Category Archives: Principal’s Message

Wishing You A Safe & Happy Summer

The last week of the school year is an exciting yet emotional time for students, parents, and the staff at school. We have an opportunity to enjoy end of year activities and celebrations, to complete the year’s academic requirements in high school exams, and to celebrate the individual accomplishments of our students at various assemblies of recognition and graduation. We do however also feel a little sentimental at recognizing that it is the end of the term 3 and the academic year is now drawing to a close.

To all of our families we extend our thanks for the opportunity of working with your students and communicating with your family. We have had a very successful school year, and we are already planning and looking forward to the 2017-2018 school year at TEAM School and Mentor College. We wish you a safe and happy summer.

If your schedule allows, we hope you have the opportunity to attend some of the year end activities this week.

Best wishes for a wonderful summer!

Chuck Macdonald
Director – Mentor College/TEAM School

Talking AP With Mr. Whyte

This week, we sit down with Mentor’s High School principal Mr. Whyte to talk about the AP (Advanced Placement) programme:

Can you tell us a little about the AP programme?

The AP courses and the exams in May give our students the opportunity to earn a standardized university credit for the high level at which they complete their courses at Mentor College. All universities in North America are looking at this score as an official recognition of knowledge and skills in a certain subject. Given the reputation of The College Board (the institution running this programme) these scores are regarded as true indications of student performance and potential. While each university has its own rule for accepting the score and granting the equivalent credit for it, it definitely looks good on an application!

How is AP implemented at Mentor College?

Since we are not a semester school, the implementation is much easier. The recommendation of The College Board is that these courses are taught over the entire course of the school year … which comes as no surprise since there is need for much quality effort to be put forth in order to write a successful exam. Our students will be enrolled in a regular course, for which they are granted the regular Ontario credit, meanwhile they attend an additional AP support class required to cover all the additional units (not included in the Ontario Curriculum). The marks attained in the regular class will be the ones on the transcript and the ones submitted to universities by our school. During the support class students will be evaluated to monitor their progress, but those marks are not reported officially.

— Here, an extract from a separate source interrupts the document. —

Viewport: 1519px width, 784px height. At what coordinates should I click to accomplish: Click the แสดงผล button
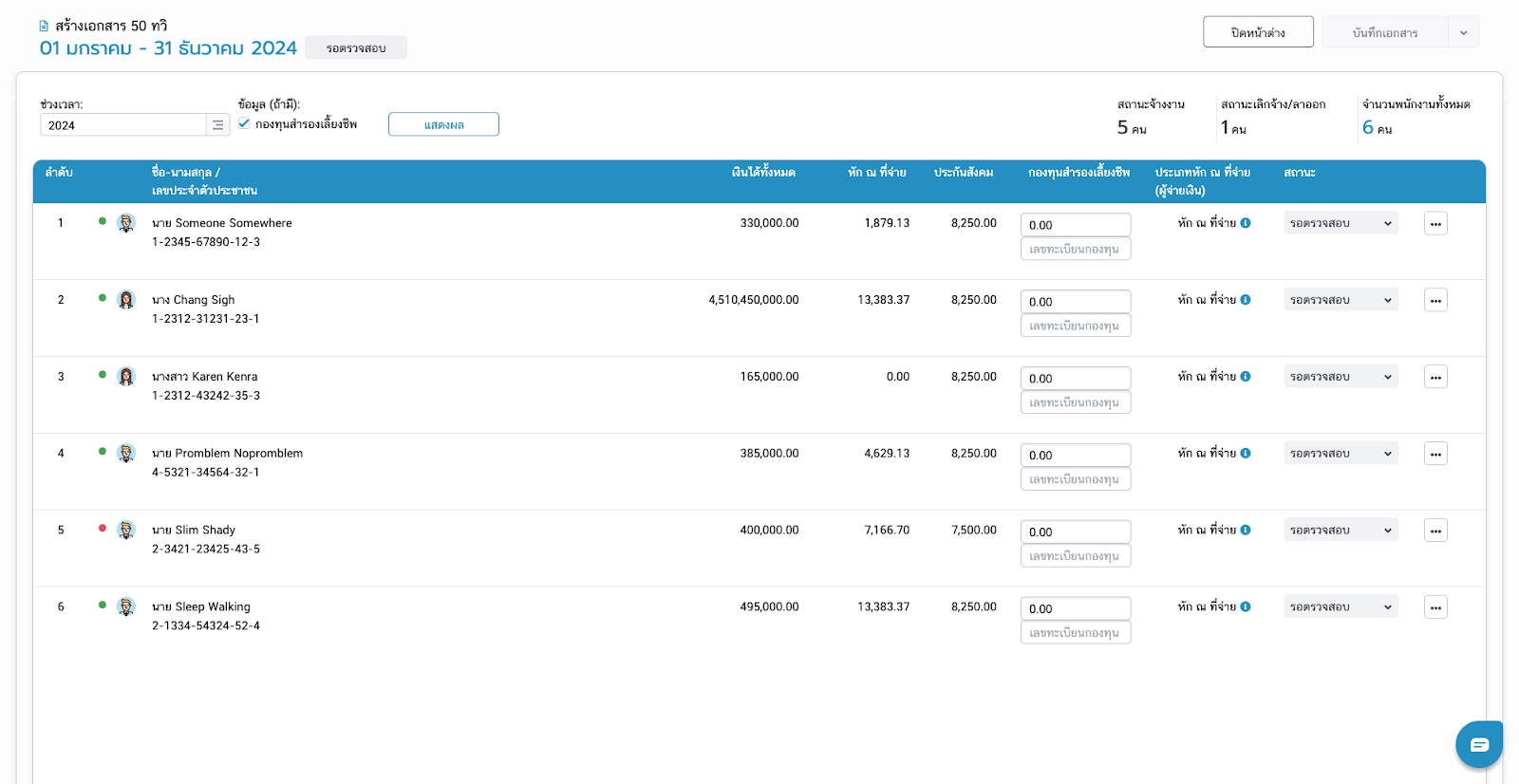click(443, 124)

How does the scoring system work?

In May (usually at the end of the first week) all AP students from participating schools will write an exam on the same day, at the same time. Rules are very strict and the exams are immediately mailed to the College Board where readers will mark them in a standardized manner. The score is a number out of 5 with 1 and 2 considered as a fail, and 3, 4 or 5 are passes. With a score of 4 or 5 a student is almost guaranteed a university credit. Students have a choice of sending their scores to universities or not. At the start of their exam they will indicate which universities they would like their scores to be reported to. If they are hesitant and prefer to do the exam first and decide later, they can do that, too. Once the results come in, students can ask the College Board to report their score at a later date.

What if an AP University credit is not granted?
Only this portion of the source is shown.